Thanks to hyper-specific online spaces, these new lower-stakes pop-culture conspiracies don’t need to be broad.

I wish there was an easy, pithy conclusion to draw here: that I could piece all the evidence together into one all-encompassing solution for the insidious normalisation of conspiratorial thinking. But reality is far too complicated for that, and since anxiety and powerlessness push people towards conspiracy, this is likely just the beginning of the trend. It was previously believed that encouraging critical thinking skills could reduce conspiratorial thinking, but those findings have recently been called into question, and could not be replicated.
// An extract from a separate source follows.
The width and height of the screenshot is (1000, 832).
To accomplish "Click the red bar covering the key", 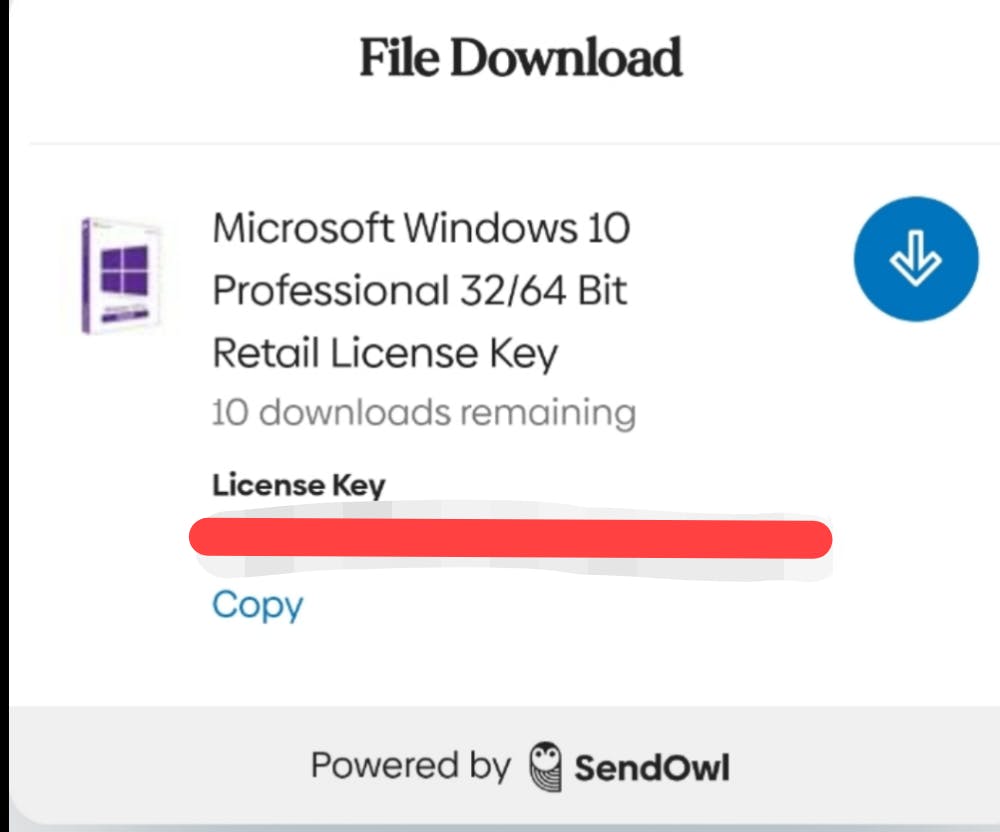I will [510, 538].
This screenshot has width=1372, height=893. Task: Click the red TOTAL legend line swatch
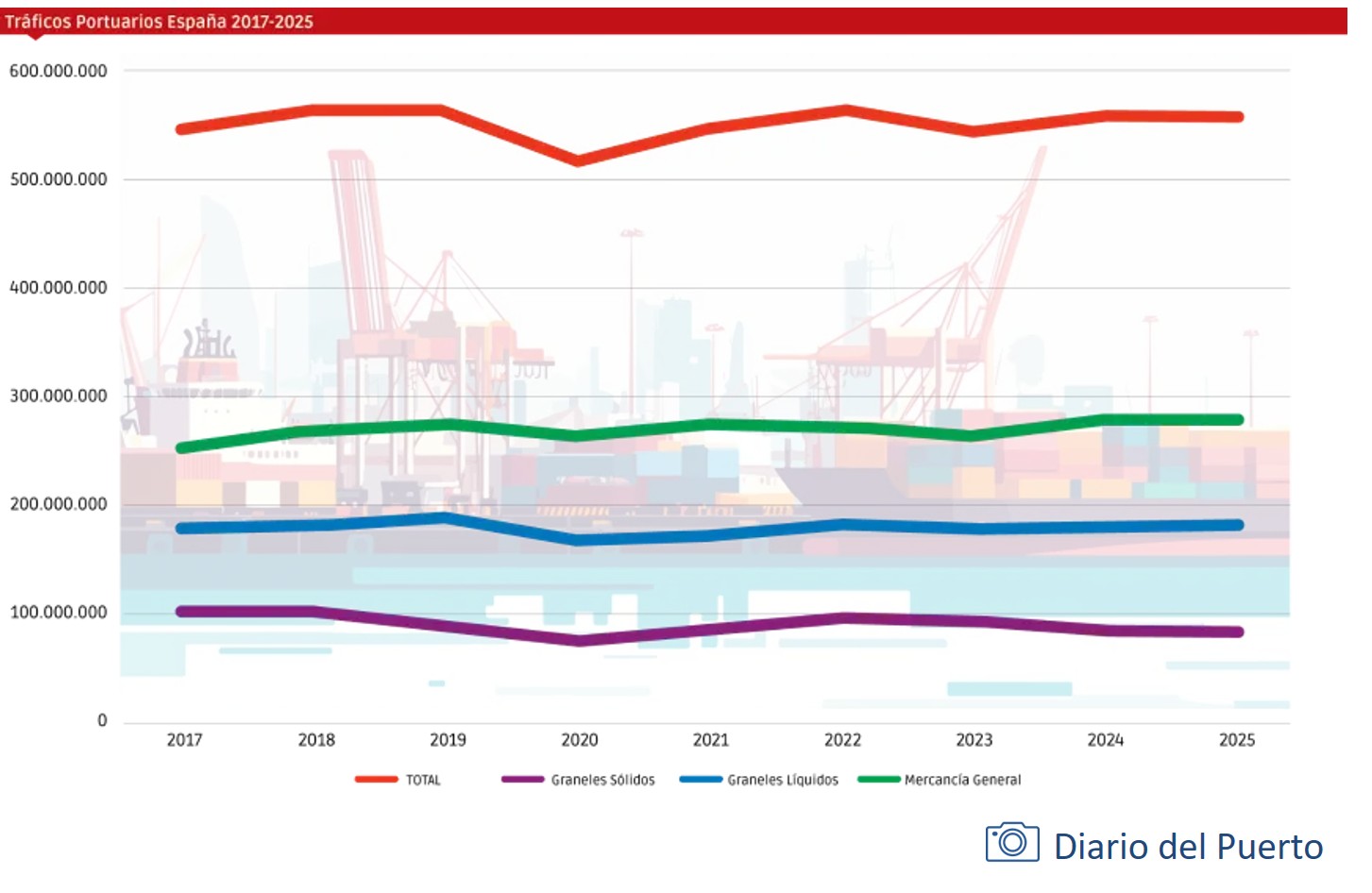coord(376,780)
What’s more, recent analysis has found a U-shaped relationship between conspiratorial belief, socio-economic status and education, with university-educated wealthy white men particularly drawn to ‘taboo’ conspiracies.

Perhaps the only solution is a kind of counterbaking: taking the ‘evidence’ of a conspiracy and applying Occam’s razor.

The theory that the ending of Episode IX: The Rise of Skywalker was made out of reused footage got so much traction that eventually the film’s editor, Maryann Brandon, was asked about it. Her answer was blunt: the two scenes looked similar because they’d been shot in the same location. Filming in a desert is expensive, so of course you’re going to shoot all your desert scenes one after another. That’s what it came down to: not a conspiracy, not an evil director out to destroy a beloved franchise but a practical shoot schedule.

More often than not, the obvious answer isn’t a distraction. It’s just the answer.